━━━ Supplied records

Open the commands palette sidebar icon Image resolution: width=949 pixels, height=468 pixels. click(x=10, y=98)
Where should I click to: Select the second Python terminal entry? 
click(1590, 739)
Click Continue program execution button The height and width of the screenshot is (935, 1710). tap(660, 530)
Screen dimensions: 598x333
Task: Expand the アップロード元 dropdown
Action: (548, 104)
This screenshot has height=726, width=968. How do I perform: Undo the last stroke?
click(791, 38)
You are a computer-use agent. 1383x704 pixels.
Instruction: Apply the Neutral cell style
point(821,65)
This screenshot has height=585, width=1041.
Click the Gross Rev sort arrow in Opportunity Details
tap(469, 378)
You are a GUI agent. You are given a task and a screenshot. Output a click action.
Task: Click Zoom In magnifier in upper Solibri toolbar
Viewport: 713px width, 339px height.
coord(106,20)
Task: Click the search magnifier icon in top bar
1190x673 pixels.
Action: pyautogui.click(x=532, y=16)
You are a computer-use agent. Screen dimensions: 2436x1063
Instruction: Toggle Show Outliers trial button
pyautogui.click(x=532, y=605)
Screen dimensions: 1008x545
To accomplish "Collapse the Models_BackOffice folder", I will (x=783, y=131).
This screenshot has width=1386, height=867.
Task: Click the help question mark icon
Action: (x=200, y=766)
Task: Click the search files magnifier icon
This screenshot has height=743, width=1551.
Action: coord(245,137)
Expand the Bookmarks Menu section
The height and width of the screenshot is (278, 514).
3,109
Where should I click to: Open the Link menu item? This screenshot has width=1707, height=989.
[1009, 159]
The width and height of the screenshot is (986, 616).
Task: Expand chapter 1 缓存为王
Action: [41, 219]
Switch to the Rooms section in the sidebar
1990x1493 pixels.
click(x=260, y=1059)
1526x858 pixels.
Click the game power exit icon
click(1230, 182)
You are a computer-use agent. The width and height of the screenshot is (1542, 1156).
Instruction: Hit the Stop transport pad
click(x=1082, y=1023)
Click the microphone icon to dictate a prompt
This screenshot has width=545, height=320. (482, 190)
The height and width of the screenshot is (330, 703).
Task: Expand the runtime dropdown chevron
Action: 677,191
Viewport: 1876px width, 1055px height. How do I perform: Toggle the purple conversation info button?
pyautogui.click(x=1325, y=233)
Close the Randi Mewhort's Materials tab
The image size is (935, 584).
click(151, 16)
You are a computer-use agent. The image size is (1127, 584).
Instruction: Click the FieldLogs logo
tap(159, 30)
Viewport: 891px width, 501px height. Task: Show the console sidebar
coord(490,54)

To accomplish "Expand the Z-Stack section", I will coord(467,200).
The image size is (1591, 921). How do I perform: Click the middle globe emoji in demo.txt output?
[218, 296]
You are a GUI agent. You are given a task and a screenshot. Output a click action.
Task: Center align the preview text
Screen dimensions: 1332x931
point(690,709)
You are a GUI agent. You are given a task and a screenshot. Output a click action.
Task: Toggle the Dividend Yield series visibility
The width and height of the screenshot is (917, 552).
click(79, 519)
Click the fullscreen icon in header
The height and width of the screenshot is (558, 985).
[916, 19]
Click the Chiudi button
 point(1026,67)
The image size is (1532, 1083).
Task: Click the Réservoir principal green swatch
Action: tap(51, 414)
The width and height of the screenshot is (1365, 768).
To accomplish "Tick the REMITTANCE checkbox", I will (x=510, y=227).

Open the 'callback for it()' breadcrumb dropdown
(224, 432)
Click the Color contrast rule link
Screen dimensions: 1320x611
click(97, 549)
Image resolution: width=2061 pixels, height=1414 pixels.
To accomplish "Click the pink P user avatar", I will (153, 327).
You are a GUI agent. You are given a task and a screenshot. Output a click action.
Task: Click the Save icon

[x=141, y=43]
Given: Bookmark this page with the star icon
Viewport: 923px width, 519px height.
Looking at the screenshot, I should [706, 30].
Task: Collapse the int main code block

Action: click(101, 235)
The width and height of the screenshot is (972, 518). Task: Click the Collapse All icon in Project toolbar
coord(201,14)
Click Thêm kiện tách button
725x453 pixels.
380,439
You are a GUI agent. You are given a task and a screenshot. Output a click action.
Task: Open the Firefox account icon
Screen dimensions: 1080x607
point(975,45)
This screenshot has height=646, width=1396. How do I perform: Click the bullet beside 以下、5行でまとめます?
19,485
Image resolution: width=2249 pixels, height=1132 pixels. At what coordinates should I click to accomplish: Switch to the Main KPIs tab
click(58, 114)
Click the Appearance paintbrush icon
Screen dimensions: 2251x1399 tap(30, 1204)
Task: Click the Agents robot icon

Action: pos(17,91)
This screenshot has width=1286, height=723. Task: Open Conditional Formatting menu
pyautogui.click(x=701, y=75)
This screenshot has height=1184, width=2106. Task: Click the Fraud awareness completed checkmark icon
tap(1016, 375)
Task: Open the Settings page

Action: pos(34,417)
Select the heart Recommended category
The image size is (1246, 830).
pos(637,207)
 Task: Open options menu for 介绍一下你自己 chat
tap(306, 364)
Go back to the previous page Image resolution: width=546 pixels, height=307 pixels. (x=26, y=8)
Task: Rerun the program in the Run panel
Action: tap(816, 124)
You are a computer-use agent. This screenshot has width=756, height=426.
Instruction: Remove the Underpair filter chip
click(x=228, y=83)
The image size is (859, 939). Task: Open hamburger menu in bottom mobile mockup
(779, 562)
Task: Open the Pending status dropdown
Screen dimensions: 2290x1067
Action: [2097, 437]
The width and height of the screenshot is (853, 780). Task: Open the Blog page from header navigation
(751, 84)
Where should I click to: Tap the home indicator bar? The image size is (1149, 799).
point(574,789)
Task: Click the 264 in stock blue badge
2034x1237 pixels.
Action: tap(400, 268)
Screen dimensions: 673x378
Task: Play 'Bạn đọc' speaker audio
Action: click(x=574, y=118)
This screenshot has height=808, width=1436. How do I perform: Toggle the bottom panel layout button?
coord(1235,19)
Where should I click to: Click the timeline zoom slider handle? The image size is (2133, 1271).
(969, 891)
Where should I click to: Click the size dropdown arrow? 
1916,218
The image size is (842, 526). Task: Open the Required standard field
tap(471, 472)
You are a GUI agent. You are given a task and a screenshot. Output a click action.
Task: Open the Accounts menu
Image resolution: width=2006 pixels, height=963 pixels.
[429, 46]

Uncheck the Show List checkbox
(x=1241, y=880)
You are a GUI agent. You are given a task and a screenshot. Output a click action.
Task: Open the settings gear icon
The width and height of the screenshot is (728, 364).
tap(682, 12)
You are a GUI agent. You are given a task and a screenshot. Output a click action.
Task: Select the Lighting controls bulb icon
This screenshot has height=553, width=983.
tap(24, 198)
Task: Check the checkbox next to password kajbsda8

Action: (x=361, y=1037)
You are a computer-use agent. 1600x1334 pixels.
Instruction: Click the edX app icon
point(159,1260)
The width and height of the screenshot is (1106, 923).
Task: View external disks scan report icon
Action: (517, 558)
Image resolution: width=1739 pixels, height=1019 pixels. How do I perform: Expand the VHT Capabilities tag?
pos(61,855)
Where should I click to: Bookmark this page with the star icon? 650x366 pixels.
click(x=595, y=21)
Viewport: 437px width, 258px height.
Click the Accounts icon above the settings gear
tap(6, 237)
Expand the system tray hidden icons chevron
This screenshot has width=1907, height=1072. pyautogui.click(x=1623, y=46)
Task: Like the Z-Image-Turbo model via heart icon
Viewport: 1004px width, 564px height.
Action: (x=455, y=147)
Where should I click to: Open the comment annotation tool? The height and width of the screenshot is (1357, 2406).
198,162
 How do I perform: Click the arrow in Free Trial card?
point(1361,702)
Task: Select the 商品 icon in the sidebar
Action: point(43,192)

━━━━━━

Retype the material in full. Each word must match.

Solution to this problem =>
Open the commands palette sidebar icon Image resolution: width=949 pixels, height=468 pixels. click(x=10, y=98)
Where should I click to: Select the second Python terminal entry? 
click(1590, 739)
Click Continue program execution button The height and width of the screenshot is (935, 1710). tap(660, 530)
Screen dimensions: 598x333
Task: Expand the アップロード元 dropdown
Action: (548, 104)
This screenshot has height=726, width=968. How do I perform: Undo the last stroke?
click(791, 38)
You are a computer-use agent. 1383x704 pixels.
Instruction: Apply the Neutral cell style
point(821,65)
This screenshot has height=585, width=1041.
Click the Gross Rev sort arrow in Opportunity Details
tap(469, 378)
You are a GUI agent. You are given a task and a screenshot. Output a click action.
Task: Click Zoom In magnifier in upper Solibri toolbar
Viewport: 713px width, 339px height.
coord(106,20)
Task: Click the search magnifier icon in top bar
1190x673 pixels.
Action: pyautogui.click(x=532, y=16)
You are a computer-use agent. Screen dimensions: 2436x1063
Instruction: Toggle Show Outliers trial button
pyautogui.click(x=532, y=605)
Screen dimensions: 1008x545
To accomplish "Collapse the Models_BackOffice folder", I will (x=783, y=131).
This screenshot has width=1386, height=867.
Task: Click the help question mark icon
Action: (x=200, y=766)
Task: Click the search files magnifier icon
This screenshot has height=743, width=1551.
Action: coord(245,137)
Expand the Bookmarks Menu section
The height and width of the screenshot is (278, 514).
3,109
Where should I click to: Open the Link menu item? This screenshot has width=1707, height=989.
[1009, 159]
The width and height of the screenshot is (986, 616).
Task: Expand chapter 1 缓存为王
Action: [41, 219]
Switch to the Rooms section in the sidebar
1990x1493 pixels.
click(x=260, y=1059)
1526x858 pixels.
Click the game power exit icon
click(1230, 182)
You are a computer-use agent. The width and height of the screenshot is (1542, 1156).
Instruction: Hit the Stop transport pad
click(x=1082, y=1023)
Click the microphone icon to dictate a prompt
This screenshot has width=545, height=320. (482, 190)
The height and width of the screenshot is (330, 703).
Task: Expand the runtime dropdown chevron
Action: 677,191
Viewport: 1876px width, 1055px height. How do I perform: Toggle the purple conversation info button?
pyautogui.click(x=1325, y=233)
Close the Randi Mewhort's Materials tab
The image size is (935, 584).
click(151, 16)
You are a computer-use agent. The image size is (1127, 584).
Instruction: Click the FieldLogs logo
tap(159, 30)
Viewport: 891px width, 501px height. Task: Show the console sidebar
coord(490,54)

To accomplish "Expand the Z-Stack section", I will coord(467,200).
The image size is (1591, 921). How do I perform: Click the middle globe emoji in demo.txt output?
[218, 296]
You are a GUI agent. You are given a task and a screenshot. Output a click action.
Task: Center align the preview text
Screen dimensions: 1332x931
point(690,709)
You are a GUI agent. You are given a task and a screenshot. Output a click action.
Task: Toggle the Dividend Yield series visibility
The width and height of the screenshot is (917, 552).
click(79, 519)
Click the fullscreen icon in header
The height and width of the screenshot is (558, 985).
[916, 19]
Click the Chiudi button
 point(1026,67)
The image size is (1532, 1083).
Task: Click the Réservoir principal green swatch
Action: tap(51, 414)
The width and height of the screenshot is (1365, 768).
To accomplish "Tick the REMITTANCE checkbox", I will (x=510, y=227).

Open the 'callback for it()' breadcrumb dropdown
(224, 432)
Click the Color contrast rule link
Screen dimensions: 1320x611
click(97, 549)
Image resolution: width=2061 pixels, height=1414 pixels.
To accomplish "Click the pink P user avatar", I will (153, 327).
You are a GUI agent. You are given a task and a screenshot. Output a click action.
Task: Click the Save icon

[x=141, y=43]
Given: Bookmark this page with the star icon
Viewport: 923px width, 519px height.
Looking at the screenshot, I should [706, 30].
Task: Collapse the int main code block

Action: click(101, 235)
The width and height of the screenshot is (972, 518). Task: Click the Collapse All icon in Project toolbar
coord(201,14)
Click Thêm kiện tách button
725x453 pixels.
380,439
You are a GUI agent. You are given a task and a screenshot. Output a click action.
Task: Open the Firefox account icon
Screen dimensions: 1080x607
point(975,45)
This screenshot has height=646, width=1396. How do I perform: Click the bullet beside 以下、5行でまとめます?
19,485
Image resolution: width=2249 pixels, height=1132 pixels. At what coordinates should I click to accomplish: Switch to the Main KPIs tab
click(58, 114)
Click the Appearance paintbrush icon
Screen dimensions: 2251x1399 tap(30, 1204)
Task: Click the Agents robot icon

Action: pos(17,91)
This screenshot has width=1286, height=723. Task: Open Conditional Formatting menu
pyautogui.click(x=701, y=75)
This screenshot has height=1184, width=2106. Task: Click the Fraud awareness completed checkmark icon
tap(1016, 375)
Task: Open the Settings page

Action: pos(34,417)
Select the heart Recommended category
The image size is (1246, 830).
pos(637,207)
 Task: Open options menu for 介绍一下你自己 chat
tap(306, 364)
Go back to the previous page Image resolution: width=546 pixels, height=307 pixels. (x=26, y=8)
Task: Rerun the program in the Run panel
Action: tap(816, 124)
You are a computer-use agent. This screenshot has width=756, height=426.
Instruction: Remove the Underpair filter chip
click(x=228, y=83)
The image size is (859, 939). Task: Open hamburger menu in bottom mobile mockup
(779, 562)
Task: Open the Pending status dropdown
Screen dimensions: 2290x1067
Action: [2097, 437]
The width and height of the screenshot is (853, 780). Task: Open the Blog page from header navigation
(751, 84)
Where should I click to: Tap the home indicator bar? The image size is (1149, 799).
point(574,789)
Task: Click the 264 in stock blue badge
2034x1237 pixels.
Action: tap(400, 268)
Screen dimensions: 673x378
Task: Play 'Bạn đọc' speaker audio
Action: click(x=574, y=118)
This screenshot has height=808, width=1436. How do I perform: Toggle the bottom panel layout button?
coord(1235,19)
Where should I click to: Click the timeline zoom slider handle? The image size is (2133, 1271).
(969, 891)
Where should I click to: Click the size dropdown arrow? 
1916,218
The image size is (842, 526). Task: Open the Required standard field
tap(471, 472)
You are a GUI agent. You are given a task and a screenshot. Output a click action.
Task: Open the Accounts menu
Image resolution: width=2006 pixels, height=963 pixels.
[429, 46]

Uncheck the Show List checkbox
(x=1241, y=880)
You are a GUI agent. You are given a task and a screenshot. Output a click action.
Task: Open the settings gear icon
The width and height of the screenshot is (728, 364).
tap(682, 12)
You are a GUI agent. You are given a task and a screenshot. Output a click action.
Task: Select the Lighting controls bulb icon
This screenshot has height=553, width=983.
tap(24, 198)
Task: Check the checkbox next to password kajbsda8

Action: (x=361, y=1037)
You are a computer-use agent. 1600x1334 pixels.
Instruction: Click the edX app icon
point(159,1260)
The width and height of the screenshot is (1106, 923).
Task: View external disks scan report icon
Action: (517, 558)
Image resolution: width=1739 pixels, height=1019 pixels. How do I perform: Expand the VHT Capabilities tag?
pos(61,855)
Where should I click to: Bookmark this page with the star icon? 650x366 pixels.
click(x=595, y=21)
Viewport: 437px width, 258px height.
Click the Accounts icon above the settings gear
tap(6, 237)
Expand the system tray hidden icons chevron
This screenshot has width=1907, height=1072. pyautogui.click(x=1623, y=46)
Task: Like the Z-Image-Turbo model via heart icon
Viewport: 1004px width, 564px height.
Action: (x=455, y=147)
Where should I click to: Open the comment annotation tool? The height and width of the screenshot is (1357, 2406).
198,162
 How do I perform: Click the arrow in Free Trial card?
point(1361,702)
Task: Select the 商品 icon in the sidebar
Action: point(43,192)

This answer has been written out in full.